Po śmierci czarnoskórego George’a Floyda, którego podczas interwencji brutalnie dusił biały policjant, przez cały świat przelała się fala antyrasistowskich protestów. Demonstranci w geście solidarności z ofiarami często klękają na jedno kolano.
Szczególnie zaangażowany w walkę z rasizmem jest Lewis Hamilton. Jedyny czarnoskóry kierowca w Formule 1 przykląkł przed startem o Grand Prix Austrii i Styrii, by okazać swój sprzeciw wobec rasizmu. Do Hamiltona dołączyła część kolegów z paddocku, ale nie wszyscy.
Przeczytaj też: Lewis Hamilton zamierza stworzyć nową organizację, w celu zwiększenia różnorodności w świecie motorsportu
Ci, którzy nie przyklękli, wyjaśnili, że są zaangażowani w walkę z rasizmem, ale czują się bardziej swobodnie, wyrażając sprzeciw na swój sposób, biorąc pod uwagę negatywne konotacje związane z klęczeniem obecne w niektórych kulturach i narodach.

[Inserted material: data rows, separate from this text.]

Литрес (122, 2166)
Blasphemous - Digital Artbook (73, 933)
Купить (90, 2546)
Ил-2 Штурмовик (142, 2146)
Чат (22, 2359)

Lewis Hamilton powiedział, że cieszy się, widząc wsparcie kolegów klękających razem z nim. Ujawnił też, że rozmawiał z kierowcami, którzy zdecydowali się tego nie robić:
Nie było planu, abyśmy klękali ponownie, ale po odprawie kierowców odbyliśmy na ten temat rozmowę. Przeprowadziliśmy debatę na temat tego, czy zamierzamy to zrobić ponownie. Powiedziałem, że nadal będę to robić. Niektórzy uznali: „Cóż, zrobiłem to już w zeszłym tygodniu, nie zrobię tego ponownie”. Inni nadal mieli takie samo podejście, jak w pierwszym tygodniu.
Dlatego starałem się spędzić trochę więcej czasu jeden na jeden z kilkoma osobami, które zdecydowały się stać, tylko po to, aby porozmawiać.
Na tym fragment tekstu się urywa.